An example of a walk, as you start in 4, you take the self loop, go back to 4 at time 2. Then you go to state 1 at time 3. Then you go to state 2 at time 4. Then you go to stage 3, time 5. And back to state 2 at time 6.
You have repeated nodes there. You have repeated nodes separated here. Another example of a walk is 4, 1, 2, 3. Example of a path, the path can't have any repeated nodes. We'd like to look at paths, because if you're going to be able to get from one node to another node, and there's some walk that goes all around the place and gets to that final node, there's also path that goes there. If you look at the walk, you just leave that all the cycles along the way, and you get to the n. And a cycle, of course, which I didn't define, is something which starts at one node, goes through a path, and then finally comes back to the same node that it started at. And it doesn't make any difference for the cycle 2, 3, 2 whether you call it 2, 3, 2 or 3, 2, 3. That's the same cycle, and it's not even worth distinguishing between those two ideas. OK That's that.

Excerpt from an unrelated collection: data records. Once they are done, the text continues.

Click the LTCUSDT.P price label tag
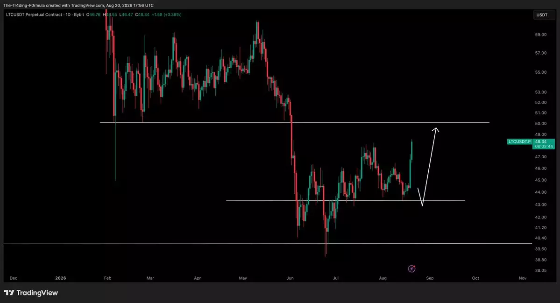The height and width of the screenshot is (303, 560). coord(519,141)
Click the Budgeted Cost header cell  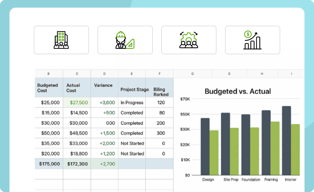pos(48,88)
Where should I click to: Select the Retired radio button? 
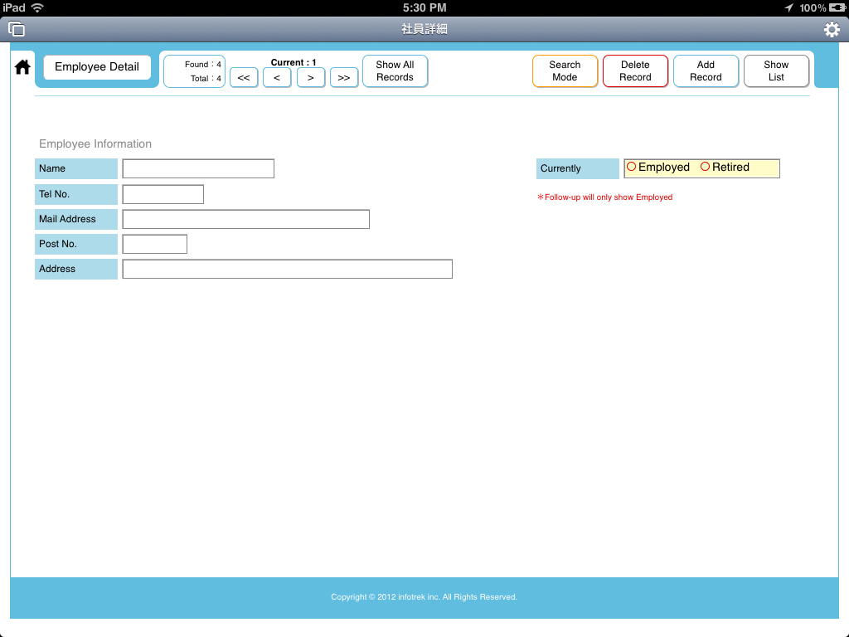[x=706, y=167]
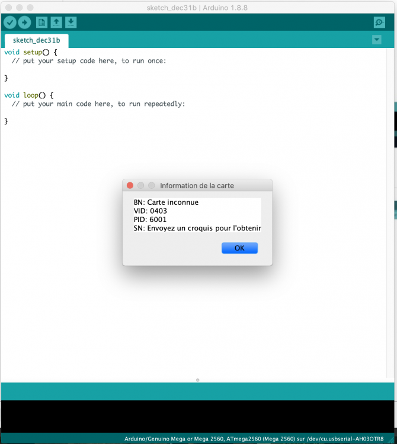The height and width of the screenshot is (444, 397).
Task: Open the Serial Monitor magnifier icon
Action: coord(379,22)
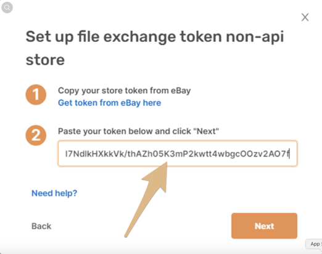The width and height of the screenshot is (322, 254).
Task: Click the orange step 1 circle icon
Action: [36, 95]
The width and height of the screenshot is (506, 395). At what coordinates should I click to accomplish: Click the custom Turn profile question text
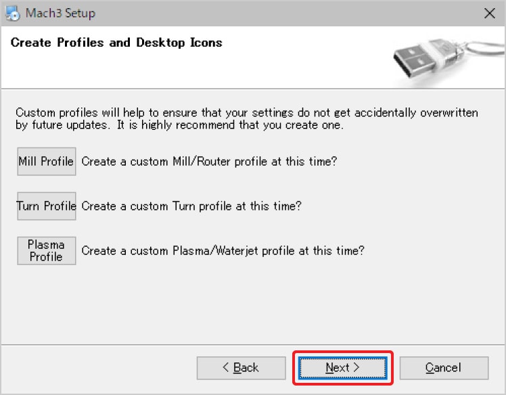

If there's a path from-- where did I-- node j is accessible from i, which we abbreviate as i has a path to j. If there's a walk from i to j, which means that p sup i j to the n-- this is the transition probability, the probability that x sub n is equal to j, given that x sub 0 is equal to i. And we use this all the time. If this is greater than zero for some n greater than 0. In other words, j is accessible from i if there's a path from i that goes to j.
And trivially, if i go to j, and there's a path from j to k, then there has to be a path from i to k. If you've ever tried to make up a mapping program to find how to get from here to there, this is one of the most useful things you use. If there's a way to get here to there, and a way to get from here to there, then there's a way to get from here all the way to the end. And if you look up what most of these map programs do, you see that they overuse this enormously and they wind up taking you from here to there by some bizarre path just because it happens to go through some intermediate node on the way.
So two nodes communicate-- i double arrow j-- if j is accessible from i, and if i is accessible from j. That means there's a path from i to j, and another path from j back to i, if you shorten them as much as you can. There's a cycle. It starts at i, goes through j, and comes back to i again. I didn't say that quite right, so delete that from what you've just heard.
A class C of states as a non-empty set, such that i and j communicate for each i j in this class. But i does not communicate with j for each i and C-- for i and C and j, not in C.
The convenient way to think about this-- and I should have stated this as a theorem in the notes, because it's-- I think it's something that we all use without even thinking about it. It says that the entire set of states, or the entire set of nodes in a graph, is partitioned into classes. The class C, containing, is i in union with all of the j's that communicate with i. So if you want to find this partition, you start out with an arbitrary node, you find all of the other nodes that it communicates with, and you find them by picking them one at a time. You pick all of the nodes for which p sub i j is greater than 0. Then you pick-- and p sub j i is great-- well-- blah.
If you want to find the set of nodes that are accessible from i, you start out looking at i. You look at all the states which are accessible from i in one step. Then you look at all the steps, all of the states, which you can access from any one of those. Those are the states which are accessible in two states-- in two steps, then in three steps, and so forth. So you find all the nodes that are accessible from node i. And then you turn around and do it the other way. And presto, you have all of these classes of states all very simply.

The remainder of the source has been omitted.